The participant, “M”, was diagnosed with a de novo mutation in the SIN3A gene at the age of 11 years with previous diagnoses of global developmental delay, hypotonia, autism spectrum disorder, specific learning disability in mathematics, developmental coordination disorder, and attention deficit hyperactivity disorder. M was seen for a comprehensive neuropsychological evaluation at 11 years of age at an academic medical center, which consisted of comprehensive review of medical and school records, parent and child interview, questionnaires, and performance-based testing.

M’s verbal and language skills emerged as a particular strength. Her verbal memory, verbal fluency, and verbal comprehension skills were all in the average range or above, as were reading, reading comprehension, and spelling skills. M demonstrated a pattern of notable weaknesses in visuospatial skills, including impaired visuospatial reasoning, visuomotor integration, visual scanning, visual perception, and visual memory. Additionally, M demonstrated a slight weakness in Low Average mathematics skills. M also demonstrated fine motor impairment with impaired speed, coordination, and accuracy. Although immediate auditory attention was noted to be average, performance on a test of sustained attention indicated a moderate persistence of attention concerns. Likewise, M’s mother reported her to be very elevated on symptoms of both attention and hyperactivity/impulsivity. Finally, M’s mother reported elevated concerns related to M’s peer relations and atypical behaviors and below average adaptive skills.

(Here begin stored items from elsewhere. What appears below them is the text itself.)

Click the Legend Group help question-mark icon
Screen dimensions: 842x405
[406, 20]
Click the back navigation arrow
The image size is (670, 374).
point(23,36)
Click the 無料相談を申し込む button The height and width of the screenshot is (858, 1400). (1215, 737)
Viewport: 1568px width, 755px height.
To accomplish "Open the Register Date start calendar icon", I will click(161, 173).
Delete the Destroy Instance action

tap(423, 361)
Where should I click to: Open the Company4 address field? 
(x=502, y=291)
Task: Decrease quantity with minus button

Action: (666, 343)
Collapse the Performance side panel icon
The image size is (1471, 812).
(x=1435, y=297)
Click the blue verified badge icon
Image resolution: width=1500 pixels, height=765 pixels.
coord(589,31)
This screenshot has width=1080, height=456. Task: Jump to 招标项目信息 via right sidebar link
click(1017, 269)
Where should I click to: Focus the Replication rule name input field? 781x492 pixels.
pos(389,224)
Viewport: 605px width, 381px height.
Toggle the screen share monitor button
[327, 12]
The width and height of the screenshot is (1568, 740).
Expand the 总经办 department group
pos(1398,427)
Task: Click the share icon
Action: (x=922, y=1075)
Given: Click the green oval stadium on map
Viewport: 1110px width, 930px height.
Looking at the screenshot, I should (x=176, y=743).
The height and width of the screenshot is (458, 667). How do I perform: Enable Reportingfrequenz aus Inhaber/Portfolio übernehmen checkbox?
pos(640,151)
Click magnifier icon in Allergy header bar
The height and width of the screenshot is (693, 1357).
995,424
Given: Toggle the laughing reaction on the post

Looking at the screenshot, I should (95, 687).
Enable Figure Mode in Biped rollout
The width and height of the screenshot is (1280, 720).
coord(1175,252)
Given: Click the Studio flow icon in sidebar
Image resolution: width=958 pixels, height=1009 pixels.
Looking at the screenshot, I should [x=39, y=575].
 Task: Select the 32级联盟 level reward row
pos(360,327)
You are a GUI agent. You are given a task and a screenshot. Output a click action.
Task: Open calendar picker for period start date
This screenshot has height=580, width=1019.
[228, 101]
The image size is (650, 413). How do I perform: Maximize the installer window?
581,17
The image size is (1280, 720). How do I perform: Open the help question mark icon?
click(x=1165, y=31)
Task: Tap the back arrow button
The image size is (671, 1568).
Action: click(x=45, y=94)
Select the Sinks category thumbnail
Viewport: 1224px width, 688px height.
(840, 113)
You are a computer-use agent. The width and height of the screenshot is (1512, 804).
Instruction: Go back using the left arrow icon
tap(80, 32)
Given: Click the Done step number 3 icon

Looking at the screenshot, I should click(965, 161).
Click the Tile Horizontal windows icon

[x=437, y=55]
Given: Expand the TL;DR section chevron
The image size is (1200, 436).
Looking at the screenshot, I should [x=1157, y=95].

Due to the rarity of M’s de novo mutation in the SIN3A gene, M’s pattern of weaknesses in visuospatial skills, fine motor skills, attention/executive functioning, and social skills, as well as her strengths in verbal skills can aid in further understanding the pattern of cognitive strengths and weaknesses in children with a mutation in the SIN3A gene. Additionally, given her mild weaknesses in math skills, it is possible that M’s performance on mathematics assessments may be impacted by her visuospatial weakness and thus better conceptualized as a visuospatial issue rather than a learning disability. Overall, this case can aid in identifying specific cognitive risk factors, such as visuospatial skills, in this population and lead to more targeted assessment and intervention, and highlights the importance of more nuanced cognitive evaluation as reporting of a general cognitive ability score alone may obscure underlying patterns of cognitive strength and weakness.